Work item: Lines after the one containing "Screen dimensions: 826x600" are to be omitted; print exactly each line from the start of the records up to and including it.

[[ Input data, beginning ]]

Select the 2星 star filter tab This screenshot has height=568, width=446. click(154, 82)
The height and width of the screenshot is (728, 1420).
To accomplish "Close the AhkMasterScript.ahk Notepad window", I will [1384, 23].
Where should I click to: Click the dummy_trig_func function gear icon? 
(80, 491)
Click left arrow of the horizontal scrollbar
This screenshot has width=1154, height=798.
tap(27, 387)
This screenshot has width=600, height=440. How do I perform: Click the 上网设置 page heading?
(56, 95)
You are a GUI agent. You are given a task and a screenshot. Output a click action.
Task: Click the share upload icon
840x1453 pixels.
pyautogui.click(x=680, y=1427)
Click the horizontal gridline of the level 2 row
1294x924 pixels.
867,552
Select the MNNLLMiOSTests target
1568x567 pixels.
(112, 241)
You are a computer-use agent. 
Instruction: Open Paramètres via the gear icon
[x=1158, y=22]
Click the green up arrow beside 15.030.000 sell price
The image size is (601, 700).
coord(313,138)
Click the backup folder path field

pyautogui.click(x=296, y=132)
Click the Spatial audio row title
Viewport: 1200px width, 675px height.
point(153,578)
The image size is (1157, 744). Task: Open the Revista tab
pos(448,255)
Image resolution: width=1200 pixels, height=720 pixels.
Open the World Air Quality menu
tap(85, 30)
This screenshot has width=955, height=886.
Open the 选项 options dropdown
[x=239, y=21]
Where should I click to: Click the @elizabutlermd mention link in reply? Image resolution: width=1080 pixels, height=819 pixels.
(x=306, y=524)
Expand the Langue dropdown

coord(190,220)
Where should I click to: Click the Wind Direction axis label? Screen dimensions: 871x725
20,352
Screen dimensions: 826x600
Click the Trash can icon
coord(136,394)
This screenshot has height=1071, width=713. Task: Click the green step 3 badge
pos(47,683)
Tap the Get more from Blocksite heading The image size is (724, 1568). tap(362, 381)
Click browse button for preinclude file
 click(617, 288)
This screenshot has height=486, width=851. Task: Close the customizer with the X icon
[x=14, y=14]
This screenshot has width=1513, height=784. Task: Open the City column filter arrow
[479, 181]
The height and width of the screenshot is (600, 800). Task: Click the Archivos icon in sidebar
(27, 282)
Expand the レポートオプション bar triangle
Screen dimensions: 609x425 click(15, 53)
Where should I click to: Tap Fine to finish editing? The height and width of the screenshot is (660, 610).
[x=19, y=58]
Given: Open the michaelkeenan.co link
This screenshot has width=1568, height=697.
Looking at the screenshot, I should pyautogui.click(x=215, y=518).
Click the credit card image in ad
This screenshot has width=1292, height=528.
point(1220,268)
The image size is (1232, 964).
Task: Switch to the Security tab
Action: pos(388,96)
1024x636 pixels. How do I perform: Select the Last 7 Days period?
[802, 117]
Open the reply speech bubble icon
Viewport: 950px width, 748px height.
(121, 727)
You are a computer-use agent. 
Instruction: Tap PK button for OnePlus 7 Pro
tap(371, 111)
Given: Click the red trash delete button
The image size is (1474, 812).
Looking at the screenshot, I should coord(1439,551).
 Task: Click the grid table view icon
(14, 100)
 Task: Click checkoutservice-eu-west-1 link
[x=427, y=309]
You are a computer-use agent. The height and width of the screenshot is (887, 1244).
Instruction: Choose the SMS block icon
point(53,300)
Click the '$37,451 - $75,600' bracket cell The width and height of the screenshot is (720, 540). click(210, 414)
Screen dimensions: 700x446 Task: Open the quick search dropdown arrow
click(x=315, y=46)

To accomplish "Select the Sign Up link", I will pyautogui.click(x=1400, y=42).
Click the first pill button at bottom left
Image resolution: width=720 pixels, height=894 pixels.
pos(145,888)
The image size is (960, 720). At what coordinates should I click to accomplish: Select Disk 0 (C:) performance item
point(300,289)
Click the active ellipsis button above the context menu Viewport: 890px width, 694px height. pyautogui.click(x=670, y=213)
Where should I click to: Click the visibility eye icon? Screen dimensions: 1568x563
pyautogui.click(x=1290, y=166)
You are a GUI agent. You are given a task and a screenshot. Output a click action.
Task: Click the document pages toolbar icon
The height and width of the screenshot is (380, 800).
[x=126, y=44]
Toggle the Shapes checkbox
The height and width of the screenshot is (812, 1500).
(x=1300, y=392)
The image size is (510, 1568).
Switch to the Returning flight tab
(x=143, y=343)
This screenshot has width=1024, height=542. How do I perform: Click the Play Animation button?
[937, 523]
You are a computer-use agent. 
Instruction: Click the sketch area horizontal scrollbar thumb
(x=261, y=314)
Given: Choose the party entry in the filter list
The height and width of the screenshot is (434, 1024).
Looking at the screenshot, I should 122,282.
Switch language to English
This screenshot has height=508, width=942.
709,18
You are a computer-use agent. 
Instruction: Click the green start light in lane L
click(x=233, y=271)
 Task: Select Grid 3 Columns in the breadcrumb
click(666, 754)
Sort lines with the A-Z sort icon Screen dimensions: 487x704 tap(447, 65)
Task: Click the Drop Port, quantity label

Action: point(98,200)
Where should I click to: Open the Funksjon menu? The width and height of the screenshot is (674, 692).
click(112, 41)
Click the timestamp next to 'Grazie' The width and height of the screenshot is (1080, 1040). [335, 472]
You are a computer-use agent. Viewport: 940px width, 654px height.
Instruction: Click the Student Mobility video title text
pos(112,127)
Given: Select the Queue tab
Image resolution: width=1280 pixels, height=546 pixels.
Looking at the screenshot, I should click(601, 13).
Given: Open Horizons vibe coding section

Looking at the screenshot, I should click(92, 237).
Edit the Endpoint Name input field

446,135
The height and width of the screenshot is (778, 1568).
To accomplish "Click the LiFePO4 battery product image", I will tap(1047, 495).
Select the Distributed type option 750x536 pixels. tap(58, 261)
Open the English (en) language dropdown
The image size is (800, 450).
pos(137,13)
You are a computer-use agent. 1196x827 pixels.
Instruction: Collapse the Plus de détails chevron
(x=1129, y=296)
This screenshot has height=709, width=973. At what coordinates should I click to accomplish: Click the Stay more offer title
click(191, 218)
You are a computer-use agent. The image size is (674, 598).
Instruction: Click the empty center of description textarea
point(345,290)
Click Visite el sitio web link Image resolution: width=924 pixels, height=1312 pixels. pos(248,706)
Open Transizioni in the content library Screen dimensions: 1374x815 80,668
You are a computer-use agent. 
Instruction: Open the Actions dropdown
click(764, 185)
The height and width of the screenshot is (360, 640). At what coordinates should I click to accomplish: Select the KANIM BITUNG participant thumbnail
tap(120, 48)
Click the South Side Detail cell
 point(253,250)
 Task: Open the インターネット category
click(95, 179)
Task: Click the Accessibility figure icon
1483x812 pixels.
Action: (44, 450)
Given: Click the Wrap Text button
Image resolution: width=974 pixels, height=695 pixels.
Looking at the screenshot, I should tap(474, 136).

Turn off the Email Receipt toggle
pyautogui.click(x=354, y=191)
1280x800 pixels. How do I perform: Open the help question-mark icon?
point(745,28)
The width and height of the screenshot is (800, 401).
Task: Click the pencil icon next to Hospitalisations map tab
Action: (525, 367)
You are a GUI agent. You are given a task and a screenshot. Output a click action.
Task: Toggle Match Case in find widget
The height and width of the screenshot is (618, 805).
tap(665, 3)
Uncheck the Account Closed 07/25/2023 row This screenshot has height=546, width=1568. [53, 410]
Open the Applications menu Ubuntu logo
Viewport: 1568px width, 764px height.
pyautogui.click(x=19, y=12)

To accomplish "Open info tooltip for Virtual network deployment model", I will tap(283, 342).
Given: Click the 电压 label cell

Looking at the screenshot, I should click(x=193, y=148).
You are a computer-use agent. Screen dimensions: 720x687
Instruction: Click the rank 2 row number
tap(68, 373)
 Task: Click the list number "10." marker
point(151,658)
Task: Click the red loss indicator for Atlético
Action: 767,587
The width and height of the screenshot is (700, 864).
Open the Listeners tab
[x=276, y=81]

[[ Input data, end ]]

Task answer:
Select the 2星 star filter tab This screenshot has height=568, width=446. click(154, 82)
The height and width of the screenshot is (728, 1420).
To accomplish "Close the AhkMasterScript.ahk Notepad window", I will [1384, 23].
Where should I click to: Click the dummy_trig_func function gear icon? 
(80, 491)
Click left arrow of the horizontal scrollbar
This screenshot has width=1154, height=798.
tap(27, 387)
This screenshot has width=600, height=440. How do I perform: Click the 上网设置 page heading?
(56, 95)
You are a GUI agent. You are given a task and a screenshot. Output a click action.
Task: Click the share upload icon
840x1453 pixels.
pyautogui.click(x=680, y=1427)
Click the horizontal gridline of the level 2 row
1294x924 pixels.
867,552
Select the MNNLLMiOSTests target
1568x567 pixels.
(112, 241)
You are a computer-use agent. 
Instruction: Open Paramètres via the gear icon
[x=1158, y=22]
Click the green up arrow beside 15.030.000 sell price
The image size is (601, 700).
coord(313,138)
Click the backup folder path field

pyautogui.click(x=296, y=132)
Click the Spatial audio row title
Viewport: 1200px width, 675px height.
point(153,578)
The image size is (1157, 744). Task: Open the Revista tab
pos(448,255)
Image resolution: width=1200 pixels, height=720 pixels.
Open the World Air Quality menu
tap(85, 30)
This screenshot has width=955, height=886.
Open the 选项 options dropdown
[x=239, y=21]
Where should I click to: Click the @elizabutlermd mention link in reply? Image resolution: width=1080 pixels, height=819 pixels.
(x=306, y=524)
Expand the Langue dropdown

coord(190,220)
Where should I click to: Click the Wind Direction axis label? Screen dimensions: 871x725
20,352
Screen dimensions: 826x600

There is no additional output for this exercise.